Data for locating words and elements:

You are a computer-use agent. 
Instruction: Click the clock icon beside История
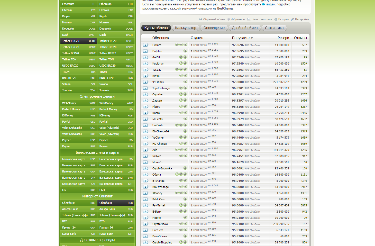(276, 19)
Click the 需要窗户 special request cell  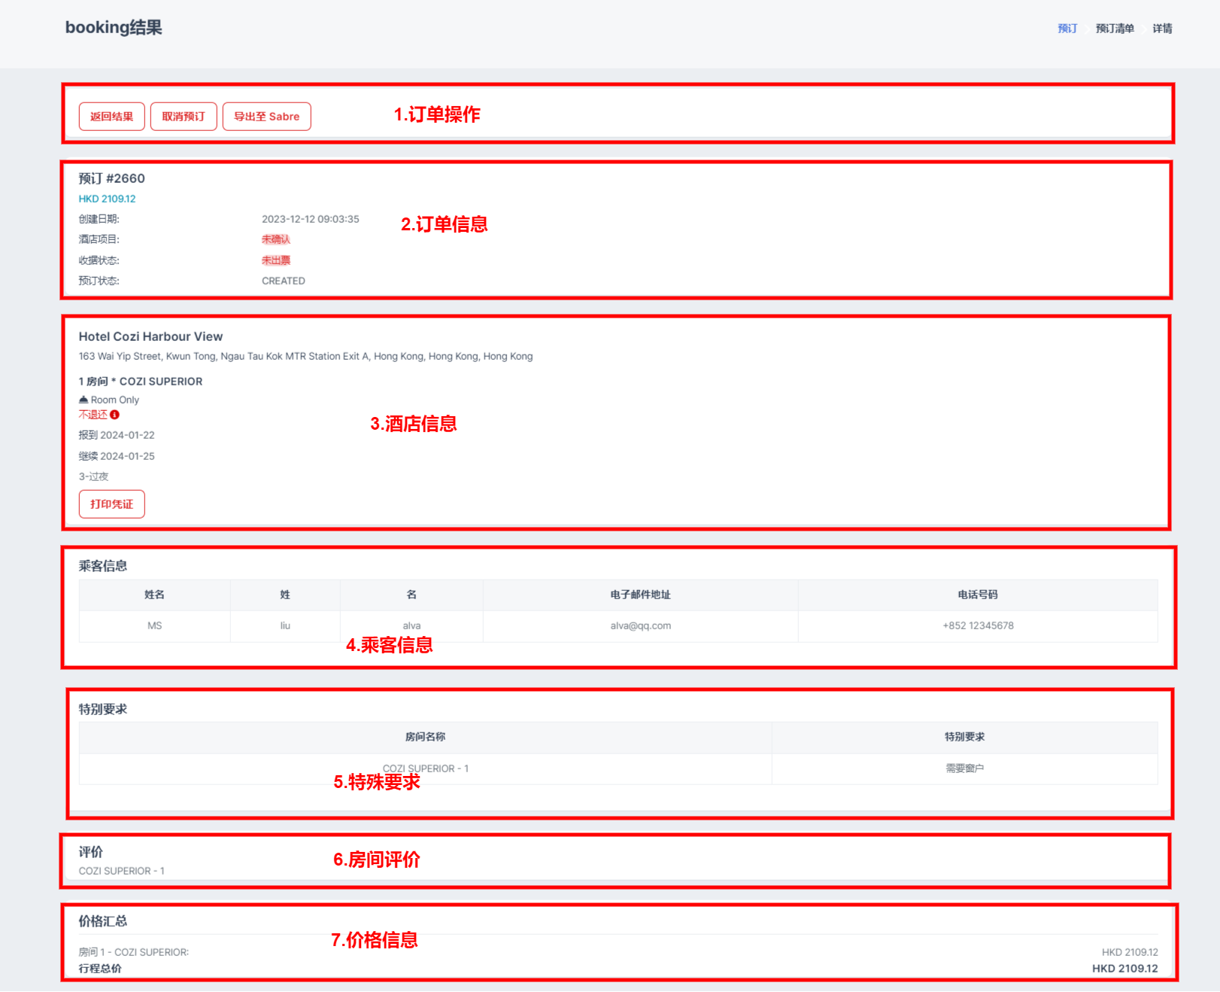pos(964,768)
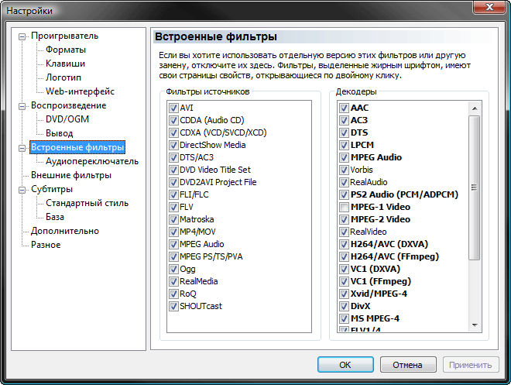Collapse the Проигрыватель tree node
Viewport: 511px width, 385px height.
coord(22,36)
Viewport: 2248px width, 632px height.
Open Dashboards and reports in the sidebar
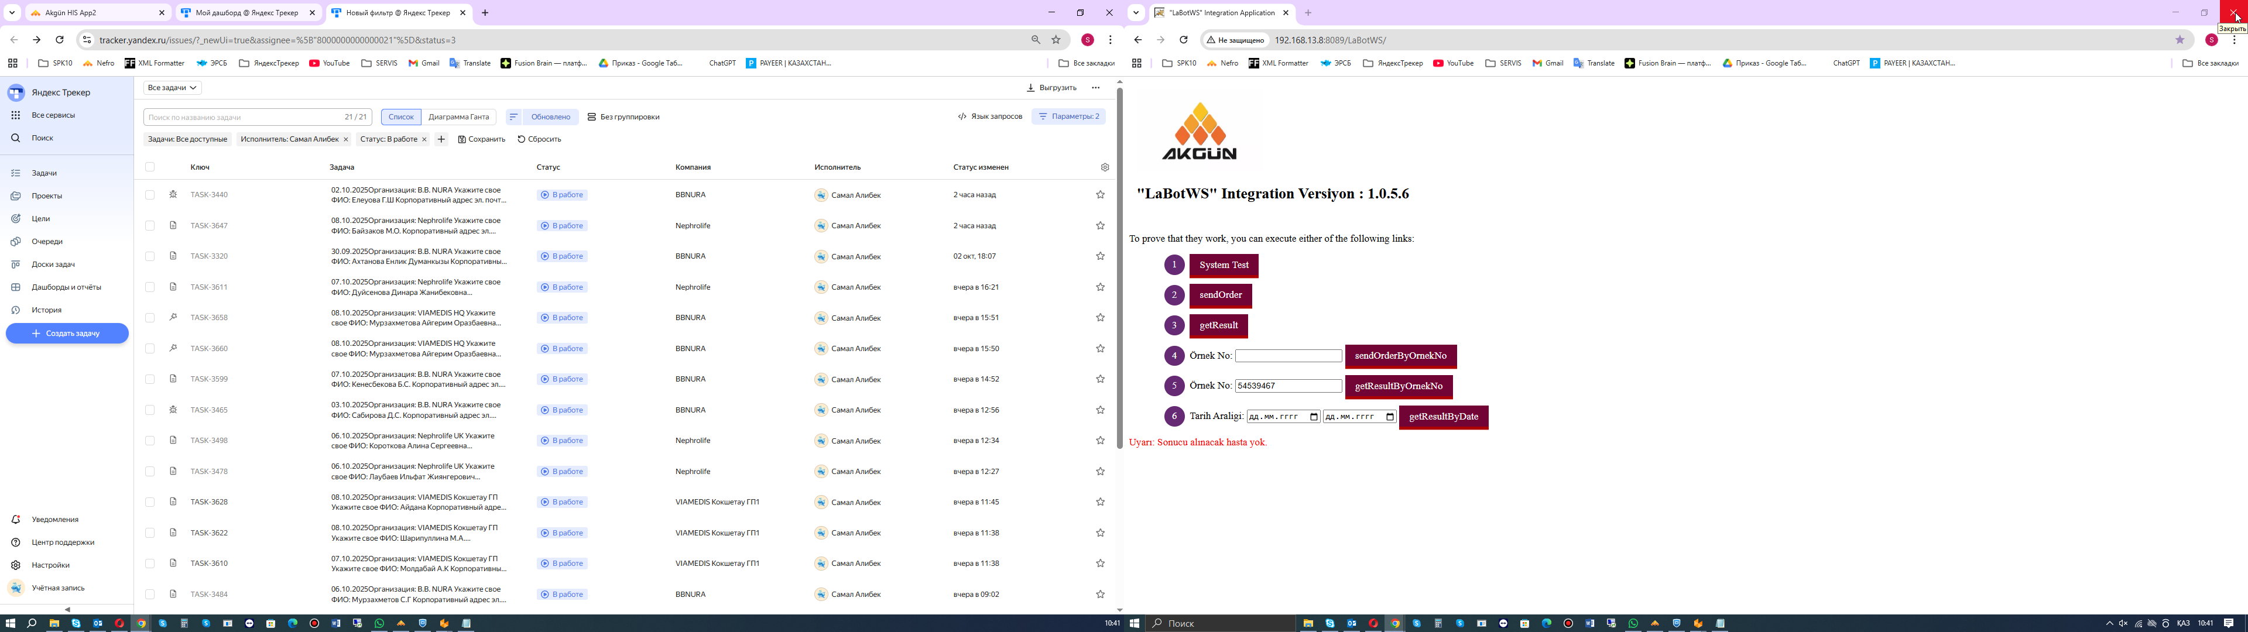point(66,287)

> _Your task_:
Update the data from the line containing "Viewport: 2248px width, 632px height." through the end, replacing "sidebar" with "navigation panel" and changing nothing else. Omit the pictures from your answer.

> _Solution_:
Viewport: 2248px width, 632px height.
Open Dashboards and reports in the navigation panel
point(66,287)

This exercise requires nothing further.